Cisl: Robotec, ingiustificato l’allarme Fiom

3 Marzo 2018

Gissi. Il segretario Biscotti: confermato l’investimento di 5 milioni di euro, l’azienda lavora a regime

GISSI. Vicenda Robotec: i sindacati si spaccano. La Cisl non condivide il pessimismo e le ansie della Cgil sul futuro della fabbrica di Gissi. «È ingiustificato allarmismo che potrebbe provocare davvero danni alla Robotec», dice il segretario provinciale della Cisl, Primiano Biscotti. L’annunciato investimento di 5 milioni di euro secondo la Cisl è stato confermato e nei reparti si lavora a pieno regime grazie a nuovi prodotti. «Alla Robotec arrivano ordinativi da tutte le aziende Fiat», afferma Biscotti a giudizio del quale non è vera neppure la chiusura dell’azienda con il sindacato. «La prossima settimana è in programma un incontro per definire il premio di produzione», fa sapere il segretario provinciale.

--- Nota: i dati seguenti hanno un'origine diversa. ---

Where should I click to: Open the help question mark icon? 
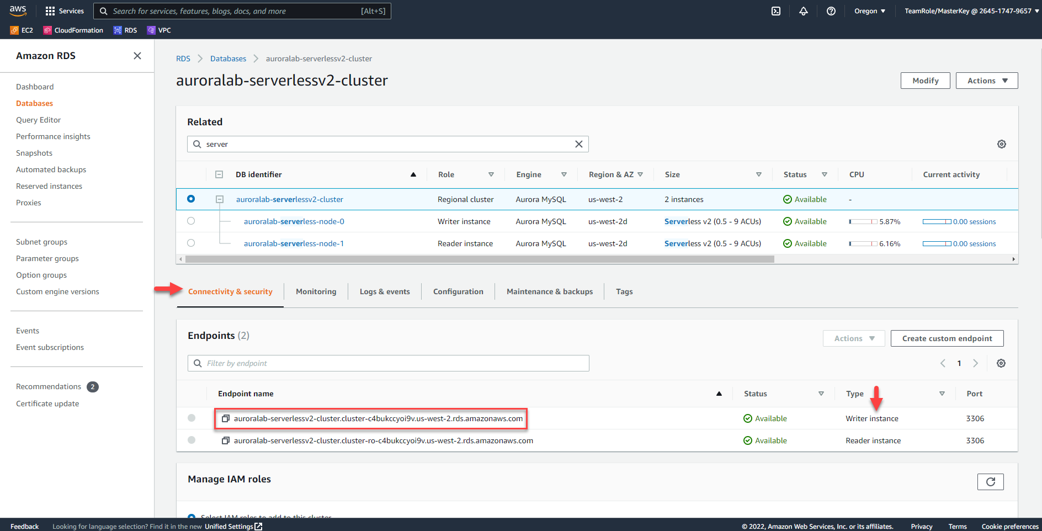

Due giorni fa la Fiom e la segreteria aziendale hanno invocato chiarezza e il coinvolgimento nelle decisioni organizzative dell’azienda che in poco più di due anni ha cambiato 4 direttori. «Questo fa parte dei programmi organizzativi», replica Biscotti ai colleghi. «Ai lavoratori deve interessare se il lavoro c’è e in questo caso per fortuna c’è. Nel 2017 sono stati stabilizzati 23 lavoratori e presto potrebbe accadere la stessa cosa con altri 40 lavoratori. Parlare di crisi è ingiusto e dannoso», insiste il rappresentante della Cisl che incalza: «La Fiom chiede risposte chiare, ma la risposta più soddisfacente è vedere le maestranze che lavorano. Un’azienda che parla di premio di partecipazione non è in crisi», afferma l'esponente provinciale della Cisl invitando i colleghi della Cgil ad un atteggiamento più positivo e propositivo.

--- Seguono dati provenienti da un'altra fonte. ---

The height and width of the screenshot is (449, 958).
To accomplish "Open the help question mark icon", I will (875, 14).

«La vera crisi arriva se Robotec decide di delocalizzare», dice Biscotti. «Facciamo in modo che ciò non accada. Non creiamo alibi. La Cisl dice no a forme di allarmismo che potrebbero rivelarsi dannosissime per l’intero territorio», avverte Biscotti. «Tredici dipendenti interinali della Robotec sono stati assunti di recente a tempo indeterminato», ricorda il sindacalista. «Gli ordinativi della Fiat hanno fatto il miracolo riportando lavoro e occupazione in un territorio in sofferenza. Grazie agli investimenti in Italia della Fiat, sono arrivati e arriveranno benefici alle aziende di componentistica per auto», ribadisce il segretario provinciale della Cisl. «I 70 lavoratori della Robotec che solo un anno fa hanno temuto di perdere il posto di lavoro non sono affatto in ansia», assicura Biscotti che poi ricorda: «Robotec vive una fase più serena anche grazie alla Sevel che ha rinnovato la collaborazione con la Psa fino al 2027. Le nuove acquisizioni del Suv di Melfi e la Fiat Panda di Pomigliano rilanciano tutto il settore metalmeccanico della Val Sinello. Gli accordi fatti dalla Fim Cisl con Fiat e Sevel sono stati determinanti per il rilancio degli stabilimenti della zona industriale di Gissi e per l’automotive dell’intera provincia», conclude la Cisl. (p.c.)